- Church: Cúl Fothirbe, Taney

Sainthood
- Feast day: 1 August
- Venerated in: Catholicism

= Nath Í of Cúl Fothirbe =

Irish saint

Saint Nath Í or Nathí (fl. 6th century?), also anglicised to Nathy, was an early Irish saint of the Dál Messin Corb, who was credited with the foundation of Cúl Fothirbe in Dál nAraide territory and with becoming its first bishop. He is not to be confused with Nath Í, bishop and founder of Sruthair Guaire (Shrule, County Carlow) and brother to co-founder Domoingen.

No separate hagiographical Life survives for the saint, but he appears in a number of medieval Irish sources, including the Martyrology of Tallaght, medieval Irish genealogies, and a list of bishops in the Book of Leinster.

==Background==
In the Irish genealogies, Nath Í is called a son of Senach son of Fergus Láebderc (in the Laud genealogies, a mac Fergusa) and made a member of the Dál Messin Corb of Leinster, the dynasty which also produced St Cóemgen of Glendalough. According to Ailbhe Mac Shamhráin, Nath Í may well have flourished in the first half of the 6th century, which would rule out the claim that he was a pupil of Máel Ruain at Tallaght.

==Bishop and founder==
In medieval Irish sources, Nath Í is usually identified as the saint who founded Cúl Fothirbe (Cúil Foithirbe), a place whose exact location has not been identified but which seems to have been in Dál nAraide territory (County Down). His entry in the Martyrology of Tallaght associates him with Cúil Sachaille and the saint mentioned below him with Fothirb, but this may be an error. Several sources attribute to him the office of bishop (epscop), notably a list of bishops preserved in the Book of Leinster.

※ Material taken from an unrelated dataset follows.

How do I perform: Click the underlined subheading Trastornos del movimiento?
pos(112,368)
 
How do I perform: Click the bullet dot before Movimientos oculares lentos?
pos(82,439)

Nath Í also appears to be associated with Tech Nath Í (lit. "The House of Nath Í"), which belonged to Glendalough and gave its name to the parish of Taney in the Dundrum area of south County Dublin. It has been argued that this was the site of Cúl Fothirbe, while the term tech may also be taken to indicate that relics of the saint were kept there.

The Martyrology of Tallaght and its later counterparts give his feast day as 1 August, presumably the day that he died.